Expat life in SG often means one spouse spends more time on a plane than at home. The first step? Realising you are not alone.
Looking for companionship and collaboration is how humans survive as a species, so it is not surprising that so many of us find it difficult being alone. This can lead us to find comfort in behaviour such as workaholism, excessive shopping and alcohol or food binges, which can affect our well-being. The “trailing” partner is particularly vulnerable because of the need to find a new identity, new friendships and new possibilities for involvement.
The key to coping? Look at it as an opportunity rather than as a setback, suggests expat counsellor Ralitza Peeva. “Explore a hobby you’ve always wanted to try; learn to meditate and to stay present; switch off from social media for a set time every day; and listen to your inner conversations,” says Ralitza.

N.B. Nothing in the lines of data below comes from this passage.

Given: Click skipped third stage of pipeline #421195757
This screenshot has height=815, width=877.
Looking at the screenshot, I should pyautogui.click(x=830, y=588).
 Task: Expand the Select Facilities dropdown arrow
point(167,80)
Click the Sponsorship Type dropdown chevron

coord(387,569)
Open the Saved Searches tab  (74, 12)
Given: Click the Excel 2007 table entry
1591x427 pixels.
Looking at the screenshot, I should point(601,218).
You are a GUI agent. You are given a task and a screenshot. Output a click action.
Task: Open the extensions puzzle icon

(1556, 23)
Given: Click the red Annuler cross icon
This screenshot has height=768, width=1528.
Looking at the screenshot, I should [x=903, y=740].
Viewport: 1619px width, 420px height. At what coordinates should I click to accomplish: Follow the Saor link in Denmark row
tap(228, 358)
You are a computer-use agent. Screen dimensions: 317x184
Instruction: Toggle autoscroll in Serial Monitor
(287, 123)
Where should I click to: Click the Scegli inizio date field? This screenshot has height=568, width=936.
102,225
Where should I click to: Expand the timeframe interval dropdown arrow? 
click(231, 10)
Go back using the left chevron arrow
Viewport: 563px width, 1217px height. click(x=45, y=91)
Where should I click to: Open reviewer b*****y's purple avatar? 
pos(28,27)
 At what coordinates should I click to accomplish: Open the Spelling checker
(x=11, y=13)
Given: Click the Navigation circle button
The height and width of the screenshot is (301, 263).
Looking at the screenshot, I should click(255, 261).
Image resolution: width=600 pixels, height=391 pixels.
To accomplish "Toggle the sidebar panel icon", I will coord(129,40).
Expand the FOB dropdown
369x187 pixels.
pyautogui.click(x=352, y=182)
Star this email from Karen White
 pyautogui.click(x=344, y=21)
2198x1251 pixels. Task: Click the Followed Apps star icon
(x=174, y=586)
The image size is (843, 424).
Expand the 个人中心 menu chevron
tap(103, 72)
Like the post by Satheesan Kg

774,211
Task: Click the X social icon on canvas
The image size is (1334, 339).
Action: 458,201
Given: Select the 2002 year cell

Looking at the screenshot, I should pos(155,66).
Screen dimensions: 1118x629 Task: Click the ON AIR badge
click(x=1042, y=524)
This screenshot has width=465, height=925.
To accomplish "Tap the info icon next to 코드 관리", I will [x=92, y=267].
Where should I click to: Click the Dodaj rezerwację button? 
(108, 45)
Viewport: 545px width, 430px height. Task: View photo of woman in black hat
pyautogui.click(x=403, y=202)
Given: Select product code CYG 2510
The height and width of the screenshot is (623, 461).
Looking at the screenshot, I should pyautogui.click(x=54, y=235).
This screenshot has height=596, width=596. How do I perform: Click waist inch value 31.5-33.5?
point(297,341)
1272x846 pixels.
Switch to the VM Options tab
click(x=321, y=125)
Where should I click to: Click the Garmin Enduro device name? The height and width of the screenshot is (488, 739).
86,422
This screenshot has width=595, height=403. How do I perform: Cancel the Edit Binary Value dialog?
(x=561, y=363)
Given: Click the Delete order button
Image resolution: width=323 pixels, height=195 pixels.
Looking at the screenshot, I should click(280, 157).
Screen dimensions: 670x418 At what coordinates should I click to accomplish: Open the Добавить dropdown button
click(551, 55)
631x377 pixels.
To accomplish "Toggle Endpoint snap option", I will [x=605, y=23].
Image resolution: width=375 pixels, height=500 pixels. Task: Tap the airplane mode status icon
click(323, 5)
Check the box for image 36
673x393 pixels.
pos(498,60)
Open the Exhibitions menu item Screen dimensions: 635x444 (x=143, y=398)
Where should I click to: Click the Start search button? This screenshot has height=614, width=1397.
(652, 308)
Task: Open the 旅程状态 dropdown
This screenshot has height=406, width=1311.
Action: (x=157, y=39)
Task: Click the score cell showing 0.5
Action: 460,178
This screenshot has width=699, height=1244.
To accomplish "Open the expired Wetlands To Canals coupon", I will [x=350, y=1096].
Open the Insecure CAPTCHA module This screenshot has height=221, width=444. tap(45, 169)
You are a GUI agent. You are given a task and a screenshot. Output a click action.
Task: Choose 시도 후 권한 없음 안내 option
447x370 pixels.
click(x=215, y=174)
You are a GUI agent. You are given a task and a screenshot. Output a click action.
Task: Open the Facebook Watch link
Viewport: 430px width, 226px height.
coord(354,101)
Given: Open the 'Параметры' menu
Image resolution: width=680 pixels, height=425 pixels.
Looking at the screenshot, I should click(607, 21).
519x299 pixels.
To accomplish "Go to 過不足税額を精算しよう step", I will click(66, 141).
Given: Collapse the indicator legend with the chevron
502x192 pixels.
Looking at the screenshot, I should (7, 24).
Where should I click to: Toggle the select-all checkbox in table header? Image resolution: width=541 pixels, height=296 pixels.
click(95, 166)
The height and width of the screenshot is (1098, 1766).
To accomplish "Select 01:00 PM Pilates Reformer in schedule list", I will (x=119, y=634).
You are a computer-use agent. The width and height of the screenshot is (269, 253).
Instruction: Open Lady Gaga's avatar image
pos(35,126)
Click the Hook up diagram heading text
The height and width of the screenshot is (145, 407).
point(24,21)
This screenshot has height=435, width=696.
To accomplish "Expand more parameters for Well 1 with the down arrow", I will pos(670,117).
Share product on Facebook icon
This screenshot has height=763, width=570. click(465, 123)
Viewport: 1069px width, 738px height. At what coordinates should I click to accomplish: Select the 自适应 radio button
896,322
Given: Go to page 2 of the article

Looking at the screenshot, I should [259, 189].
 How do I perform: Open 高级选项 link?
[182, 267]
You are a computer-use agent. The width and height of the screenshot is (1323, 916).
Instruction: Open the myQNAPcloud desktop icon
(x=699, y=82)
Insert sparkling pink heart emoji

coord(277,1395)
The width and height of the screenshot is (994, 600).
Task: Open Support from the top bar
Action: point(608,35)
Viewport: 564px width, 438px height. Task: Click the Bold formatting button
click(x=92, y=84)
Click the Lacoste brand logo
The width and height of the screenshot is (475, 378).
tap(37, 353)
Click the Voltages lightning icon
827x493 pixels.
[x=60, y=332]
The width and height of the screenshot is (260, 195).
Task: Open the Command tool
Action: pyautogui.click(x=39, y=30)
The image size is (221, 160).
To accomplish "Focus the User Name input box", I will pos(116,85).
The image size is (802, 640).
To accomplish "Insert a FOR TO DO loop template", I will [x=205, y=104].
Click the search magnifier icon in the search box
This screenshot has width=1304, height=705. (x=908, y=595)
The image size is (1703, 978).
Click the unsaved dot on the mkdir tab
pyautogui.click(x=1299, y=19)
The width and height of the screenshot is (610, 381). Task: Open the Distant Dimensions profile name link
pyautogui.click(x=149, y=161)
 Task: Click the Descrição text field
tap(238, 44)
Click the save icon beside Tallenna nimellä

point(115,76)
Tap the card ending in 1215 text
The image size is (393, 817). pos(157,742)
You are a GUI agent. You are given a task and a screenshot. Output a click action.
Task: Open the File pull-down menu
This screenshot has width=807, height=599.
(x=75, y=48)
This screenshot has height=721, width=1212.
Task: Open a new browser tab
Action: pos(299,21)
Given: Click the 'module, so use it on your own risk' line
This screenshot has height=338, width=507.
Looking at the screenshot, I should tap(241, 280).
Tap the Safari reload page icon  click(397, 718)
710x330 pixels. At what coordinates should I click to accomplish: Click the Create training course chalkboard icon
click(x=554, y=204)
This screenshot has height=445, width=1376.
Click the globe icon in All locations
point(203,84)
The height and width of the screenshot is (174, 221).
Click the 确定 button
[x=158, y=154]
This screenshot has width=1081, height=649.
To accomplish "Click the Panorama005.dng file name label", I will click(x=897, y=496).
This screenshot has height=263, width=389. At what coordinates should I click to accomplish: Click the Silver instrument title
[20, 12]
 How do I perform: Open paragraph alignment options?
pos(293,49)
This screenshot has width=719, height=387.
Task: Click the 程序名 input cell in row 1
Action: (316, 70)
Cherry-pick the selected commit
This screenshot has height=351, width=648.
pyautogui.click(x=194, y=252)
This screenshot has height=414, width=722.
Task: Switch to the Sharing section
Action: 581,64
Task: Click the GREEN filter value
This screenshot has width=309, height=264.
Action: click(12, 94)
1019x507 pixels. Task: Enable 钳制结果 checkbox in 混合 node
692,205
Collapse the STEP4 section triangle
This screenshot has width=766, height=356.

She also encourages SG-based partners to “find your own squad” in a club that offers a sport you enjoy or even in a new language class. “Also, stay in touch with your friends from home or other parts in the world. Be honest and open with them, too – they know you best.”
However, if you experience prolonged periods of sadness or feelings of despair and hopelessness, reach out to a qualified counsellor for help. If you are a parent, find time to speak with other parents within your circle, advises Ralitza. “Chances are, they are going through the same experience. Remember, you are not alone.”